The simplest kind of record linkage, called deterministic or rules-based record linkage, generates links based on the number of individual identifiers that match among the available data sets. Two records are said to match via a deterministic record linkage procedure if all or some identifiers are identical. Deterministic record linkage is a good option when the entities in the data sets are identified by a common identifier, or when there are several representative identifiers whose quality of data is relatively high.

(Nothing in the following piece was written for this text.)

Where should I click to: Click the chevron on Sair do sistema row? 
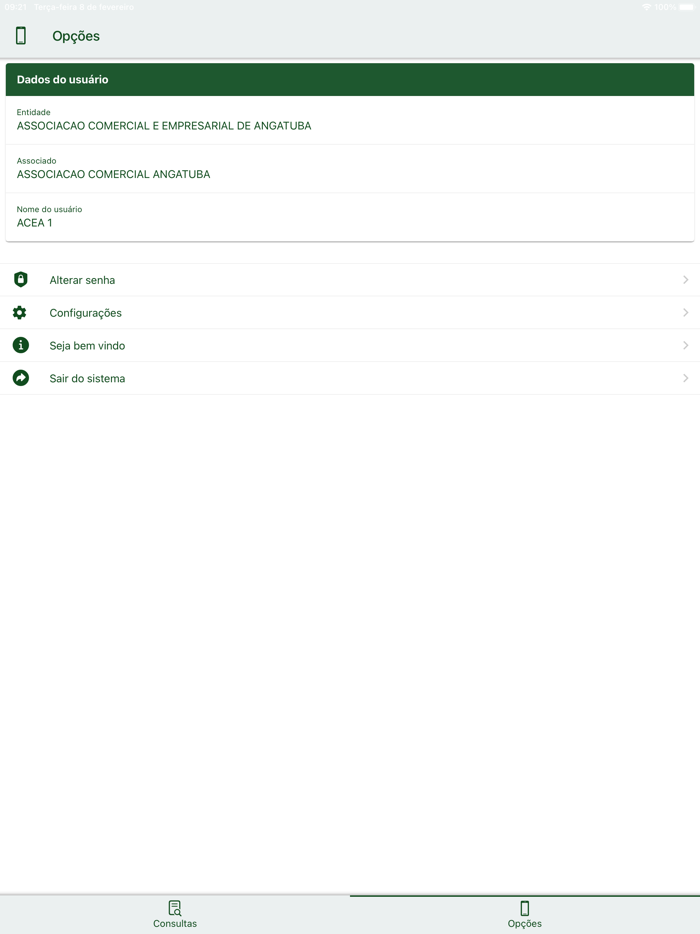coord(686,378)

As an example, consider two standardized data sets, Set A and Set B, that contain different bits of information about patients in a hospital system. The two data sets identify patients using a variety of identifiers: Social Security Number, name, date of birth, sex, and ZIP code. The records in two data sets are shown below:
Data Set#SSNNameDOBSexZIP
Set A1000956723Smith, William1973/01/02Male94701
Set A2000956723Smith, William1973/01/02Male94703
Set A3000005555Jones, Robert1942/08/14Male94701
Set A4123001234Sue, Mary1972/11/19Female94109
Set B1000005555Jones, Bob1942/08/14
Set B2Smith, Bill1973/01/02Male94701

The most simple deterministic record linkage strategy would be to pick a single identifier that is assumed to be uniquely identifying, say SSN, and declare that records sharing the same value identify the same person while records not sharing the same value identify different people. In this example, deterministic linkage based on SSN would create entities based on A1 and A2; A3 and B1; and A4. While A1, A2, and B2 appear to represent the same entity, B2 would not be included into the match because it is missing a value for SSN.

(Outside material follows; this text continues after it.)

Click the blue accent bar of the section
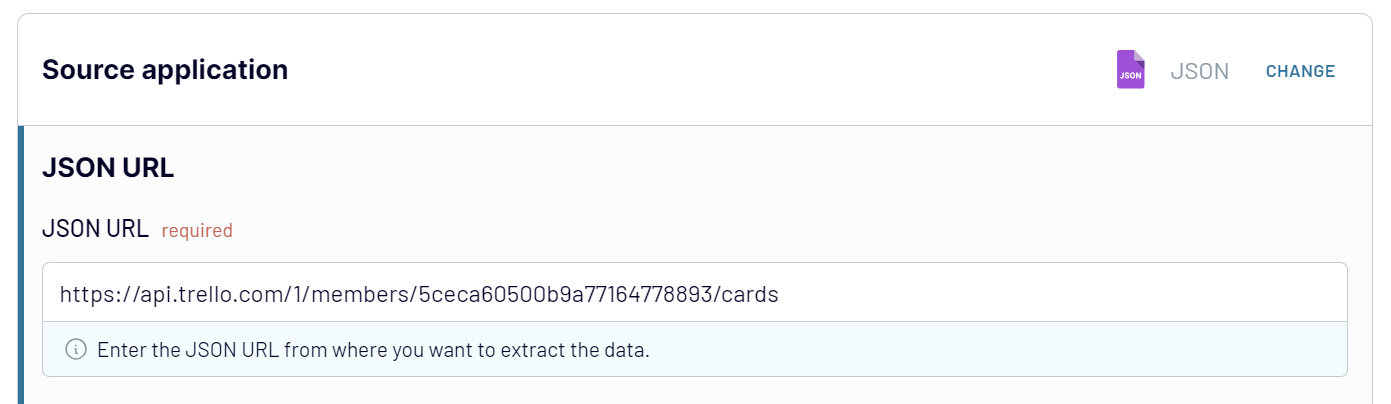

Handling exceptions such as missing identifiers involves the creation of additional record linkage rules. One such rule in the case of missing SSN might be to compare name, date of birth, sex, and ZIP code with other records in hopes of finding a match. In the above example, this rule would still not match A1/A2 with B2 because the names are still slightly different: standardization put the names into the proper format but could not discern "Bill" as a nickname for "William". Running names through a phonetic algorithm such as Soundex, NYSIIS, or metaphone, can help to resolve these types of problems. However, they may still stumble over surname changes as the result of marriage or divorce, but then B2 would be matched only with A1 since the ZIP code in A2 is different. Thus, another rule would need to be created to determine whether differences in particular identifiers are acceptable and which are not.

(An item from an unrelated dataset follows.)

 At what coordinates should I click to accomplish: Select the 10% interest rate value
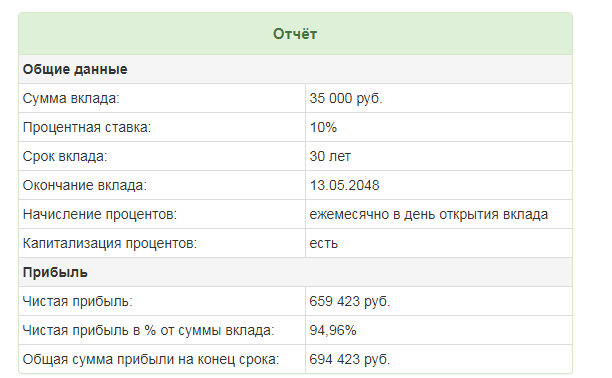(323, 127)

As this example demonstrates, even a small decrease in data quality or small increase in the complexity of the data can result in a very large increase in the number of rules necessary to link records properly. Eventually, these linkage rules will become too numerous and interrelated to build without the aid of specialized software tools. In addition, linkage rules are often specific to the nature of the data sets they are designed to link together. One study was able to link the Social Security Death Master File with two hospital registries from the Midwestern United States using SSN, NYSIIS-encoded first name, birth month, and sex, but these rules may not work as well with data sets from other geographic regions or with data collected on younger populations. Thus, continuous maintenance testing of these rules is necessary to ensure they continue to function as expected as new data enter the system and need to be linked. New data that exhibit different characteristics than was initially expected could require a complete rebuilding of the record linkage rule set, which could be a very time-consuming and expensive endeavor.